Comparticipação das despesas
Ao escolher o seu seguro de saúde deve ter em conta as modalidades de comparticipação das despesas: reembolso ou copagamento. A generalidade dos seguros combina estas duas modalidades de acesso aos serviços clínicos: prestação na rede (copagamento), prestação por reembolso (fora da rede) ou sistemas mistos que combinam as duas modalidades anteriores.
Reembolso: o segurado faz o pagamento da totalidade do valor quando recorre a um prestador de cuidados de saúde. Posteriormente, envia a fatura para a seguradora e é reembolsado de acordo com os montantes definidos na apólice.
Copagamento: o segurado, ao recorrer a um prestador de cuidados de saúde que tenha acordo coma seguradora (rede convencionada), apenas paga uma parte do ato médico ficando o remanescente a cargo da seguradora.

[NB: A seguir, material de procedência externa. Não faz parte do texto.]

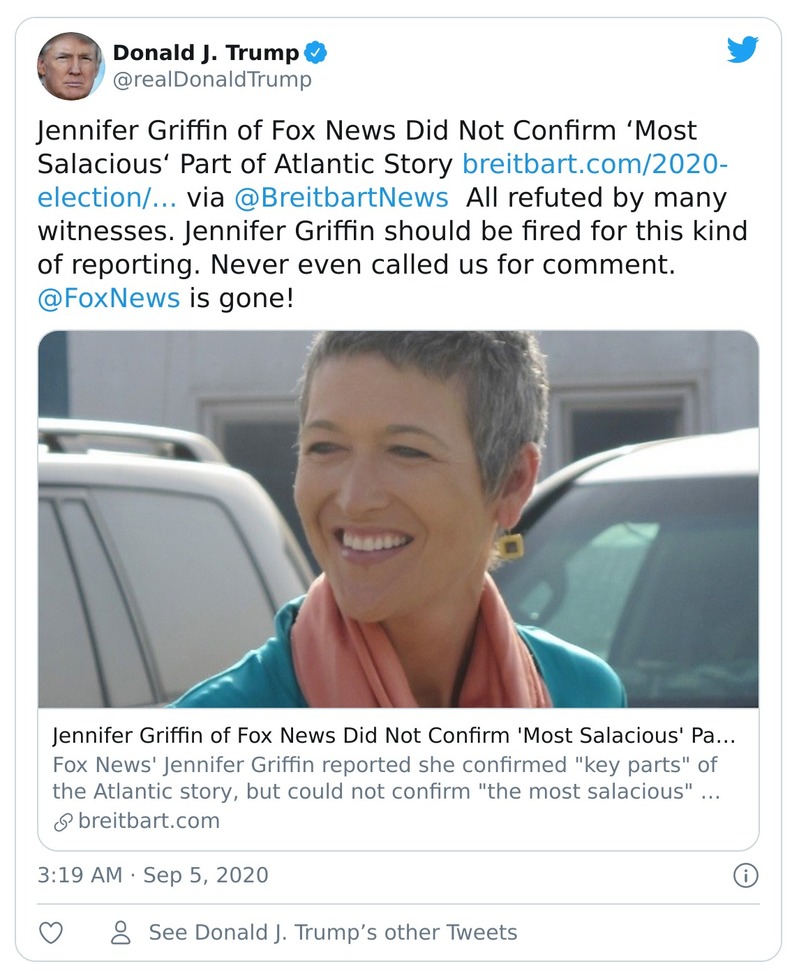
Task: Click the Donald J. Trump display name
Action: pyautogui.click(x=207, y=52)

Não se precipite na escolha
Antes de decidir, importa analisar, comparar e não se precipitar. Analise as diferentes propostas de seguros de saúde, por exemplo, tirando partido de simuladores na Internet onde pode fazer os seus cálculos, mas atenção! devido à complexidade do produto, o preço não é a única variável a ter em conta.
Consulte familiares e amigos que já tenham seguros de saúde, a opinião deles pode dar uma ajuda na sua tomada de decisão. Verifique as coberturas e exclusões, os prémios, os períodos de carência para que tenha de facto uma segurança adicional quando precisar de cuidados médicos.